"Eew!" she yelled. "Horse poop is gross!"
"It is," I agreed. "Just imagine if you had to clean it out of the barn."
"Was your dad punishing you?" she asked. "My dad wouldn't make me clean up horse poop."
"Nope, it was just part of growing up with horses on a ranch. But you should go tell Mr. Austin he was punishing me, making me do all those chores," I said. "He'll laugh." As she scampered off to talk to my dad, I stood there and drank it all in. I was sweaty and covered in muck and grime. My shoulders ached after hours of digging holes in the hard ground, and my back kept reminding me I wasn't twenty years old anymore.
Despite all of that, I could feel this place beginning to permeate me, eating away at all the shit from Los Angeles, the shit from the club. It had been a long time since I felt alive. More days than not over the past year, I'd felt dead.
I watched MacKenzie tug at my dad's sleeve as he stood there, talking to April. I should feel happy, watching all of them relaxed, having fun. But I didn't. Instead, a feeling of fragility washed over me, this sense that everything could change in a moment. One extreme meant the pendulum would inevitably shift.
Crunch caught my eye from the other side of the field, and walked over to where I stood. "Man, you look as bad as I do."
He was right. He was covered head to toe in dirt. But he was standing there with a stupid, shit-eating grin on his face, and that made me smile.
"You look like you're having fun," I said.
"It ain't bad, you know? I could get used to this." He stopped and dropped the spool of barbed wire he was carrying for the fencing. "Look at Mac and April over there. I don't think Mac has been this happy in ages."
"The country is good for kids."
"Yeah," he said. "It's not just that, though." He kicked up a dirt clod with his boot. "It's just that-I'm grateful for what you did for us, for April and Mac."
"Not a thing," I said. That was exactly the opposite of what it was.
"No, I want you to know-" he stopped. "I don't know that I would have done the same as you, if the tables were turned. I probably would have shot first and then asked questions later."
I shrugged. “Maybe, but I doubt it. You’d have done the same, I think.”
"Sometimes I wonder if I have it in me anymore," he said. "I'm tired of all the shit, you know?"
Did I ever know. I was exhausted.
"Does your dad know what's going on?" he asked.
"I told him some of it."
"I feel bad," he said. "Putting him in danger by being here."

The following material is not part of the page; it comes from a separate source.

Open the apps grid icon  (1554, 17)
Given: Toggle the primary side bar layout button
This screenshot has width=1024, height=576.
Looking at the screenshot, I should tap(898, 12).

"We don't know that we're even in danger."
Crunch laughed, the sound harsh. "We're in danger. I'm sure of it."
“We’ll get in touch with Blaze. As soon as we can.”
“You think we can trust him? He’s the Veep,” Crunch said. “He and Mad Dog, they have to be tight, right?”
“I know Blaze,” I said. Or I used to know Blaze. “Blaze will be with us. I know he’s not okay with this play by Mad Dog. He doesn't want this kind of life, all the cartel trouble."
I thought about the conversation we’d had right before the cartel vote.
~
I walked up to Blaze, sitting back behind the clubhouse in his usual place, the garage. The mechanics bench was where Blaze was at his best. The guy could tool the nastiest knucklehead back into existence. When he was with his wrenches, we usually left him alone. He preferred it that way. He’d hang out by himself when he wanted to get away from all the club chaos. Nights like this, two in the morning on a party night, we should be shithoused or buried in *. But lately Blaze had been more and more detached from the club.
At first, I cut him some slack since he was all about Dani, this college student up at Stanford, and I could remember how it felt to be crazy that way about someone. Of course, my point of reference was high school, so it was hard to compare. I mean, high school hormones make you fucking batshit, right? I couldn’t imagine feeling that swept up in someone now. I was a goddamned adult. And Blaze was acting like a fucking adolescent.
So maybe I wasn’t cutting him that much slack, actually.
Blaze was sitting back, his head against the wall, eyes closed. I wasn't sure he was awake but when he saw me, he looked up.
I turned a bucket over, took a seat on top of it.
"Rough night?" Blaze asked.
"Not bad," I said. "You just get back from seeing Dani?" All that fucking riding up to Stanford wasn't good for him. Or the club.
He shook his head. "She's back here now, at my place. Not at Stanford. Graduated last week."
That's right. I was a shithead, forgetting that. Had he invited me to her graduation? Fuck. I couldn't remember. Everything had been a haze lately, drugs and * and booze. No, I'd remember if he'd invited me. I hadn't seen him here a hell of a lot lately. Not like I used to, back when we were tight.